Baskıncı Hemiolialar, Kelt Avcı Erleri
Yetiştirme Maliyeti | 370 | |
Bakım Masrafı | 74 | |
Menzilli Hasarı | 32 | |
Menzil | 80 | |
Dakikadaki Atış Sayısı | 7 | |
Gemi Sağlığı | 402 | |
Gemi Hızı | 6 | |
Yakın Muh. Saldırısı | 8 | |
Silah Hasarı | 24 | |
Yakın Muh. Savunması | 27 | |
Zırh | 40 | |
Sağlık | 50 |
Kabiliyetler
- Yorgunluk Direnci
- Saklan(çalılık ve orman)
- Alevli Atış
Güçler & Zayıflıklar
- Çok zayıf omurga gücü
- Hafif mürettebat
- Çok yüksek hız
- Zayıf tokmaklama
- Çok zayıf bindirme
- Düşük menzilli çarpışma
- Kısa menzil
- Seri atış hızı
- Çok iyi hasar ve zırh delimi
- Yakın muharebede çok zayıf
- Çok düşük moral
Tanım
Bir buçuk ya da "Hemiolia", Antik dünyada korsanlar tarafından çokça kullanılan hafif bir gemiydi. Uzunluğu boyunca iki tam güverte kürek dizili bir gemi olan biremeden geliştirilmişti. Hemiola, kabaca küreklerin ve kürekçilerin yarısını geminin orta bölümüde bırakarak, üst seviyedeki kürek sayısını düşürdü. Daha az sayıda kürekçinin toplam hız üzerinde çok az etkisi olurdu, çünkü aynı zamanda teknenin yüklü ağırlığı da düşüyordu. Hem kürekler hem de yelkenler kullandığından ve mürettebat, itici güç yöntemini sürekli olarak değiştirebileceğinden, şişman ve zengin tüccar teknelerini kovalamak için çok uygun bir tekneydi. Bindirme saldırıları hemiolaların işiydi; tokmaklama faydalı bir taktik değildi, çünkü ganimet, korsanları zengin etmektense, balıkların işine gelirdi! Hemiolaların hızı ve kullanışlılıkları, onların faydalı gözcüler, erzak tekneleri ve savaşların kenarlarında hasar görmüş düşmanları ortadan kaldırmak için kullanılan tekneler olmalarına yol açtı.

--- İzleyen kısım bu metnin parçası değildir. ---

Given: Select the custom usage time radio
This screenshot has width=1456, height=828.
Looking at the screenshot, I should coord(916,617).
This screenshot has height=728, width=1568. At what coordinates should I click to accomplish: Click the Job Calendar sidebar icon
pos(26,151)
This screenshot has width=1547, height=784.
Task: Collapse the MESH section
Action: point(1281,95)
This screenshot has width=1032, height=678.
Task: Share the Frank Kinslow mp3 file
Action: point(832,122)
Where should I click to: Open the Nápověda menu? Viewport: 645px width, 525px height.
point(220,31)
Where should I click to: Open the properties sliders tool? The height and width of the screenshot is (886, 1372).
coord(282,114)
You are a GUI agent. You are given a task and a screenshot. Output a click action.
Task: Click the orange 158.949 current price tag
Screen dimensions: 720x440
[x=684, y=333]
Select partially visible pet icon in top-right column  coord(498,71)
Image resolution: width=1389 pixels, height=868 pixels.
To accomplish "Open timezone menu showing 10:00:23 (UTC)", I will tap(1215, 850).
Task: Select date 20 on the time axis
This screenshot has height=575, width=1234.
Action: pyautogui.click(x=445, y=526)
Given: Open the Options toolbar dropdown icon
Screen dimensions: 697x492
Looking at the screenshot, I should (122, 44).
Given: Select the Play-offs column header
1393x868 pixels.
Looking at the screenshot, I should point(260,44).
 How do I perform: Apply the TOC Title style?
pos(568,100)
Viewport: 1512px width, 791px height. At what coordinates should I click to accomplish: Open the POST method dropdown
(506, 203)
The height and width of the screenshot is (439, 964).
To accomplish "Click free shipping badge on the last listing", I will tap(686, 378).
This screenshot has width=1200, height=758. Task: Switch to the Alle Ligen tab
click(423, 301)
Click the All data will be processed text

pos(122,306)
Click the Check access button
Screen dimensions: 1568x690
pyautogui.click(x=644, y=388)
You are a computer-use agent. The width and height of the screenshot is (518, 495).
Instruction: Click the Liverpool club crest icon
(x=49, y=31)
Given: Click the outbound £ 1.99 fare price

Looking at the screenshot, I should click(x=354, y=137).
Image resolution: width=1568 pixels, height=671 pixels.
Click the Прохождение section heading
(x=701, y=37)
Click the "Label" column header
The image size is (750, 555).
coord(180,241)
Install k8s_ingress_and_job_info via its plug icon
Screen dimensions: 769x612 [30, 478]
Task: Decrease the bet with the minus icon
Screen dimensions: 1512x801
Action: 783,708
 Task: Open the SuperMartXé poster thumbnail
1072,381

Söz konusu Keltler olunca, adam öldürmenin en iyi yolu, göğüs göğüse muharebeydi. Keltler bunun kişisel cesarette büyük değeri olduğunu ve mesafeden öldürmekte hiç bir onur olmadığını düşünürlerdi. Böyle olsa da, sapancılar, ciritçiler ve okçular, yine de savaş meydanında yerlerine sahiptiler. Bu bazı Keltlerin savaşa gidebilmelerinin tek yoluydu: Kelt savaşçıları kendi teçhizatlarını öderlerdi, bu yüzden yalnızca varlıklı olanlar, iyi zırhlara ve silahlara güç yetirebilir ya da onları taşımaya hakları olabilirdi. Avcı erleri genelikle yoksullardı: asiller sınıfına bağlı olarak hizmet eden hür adamlar. Asil efendileriyle aynı mevkiye ulaşmayı asla ümit edemeyecek olsalar da, yine de savaşın kesme ve saplamasında değerlerini kanıtlayabilirlerdi.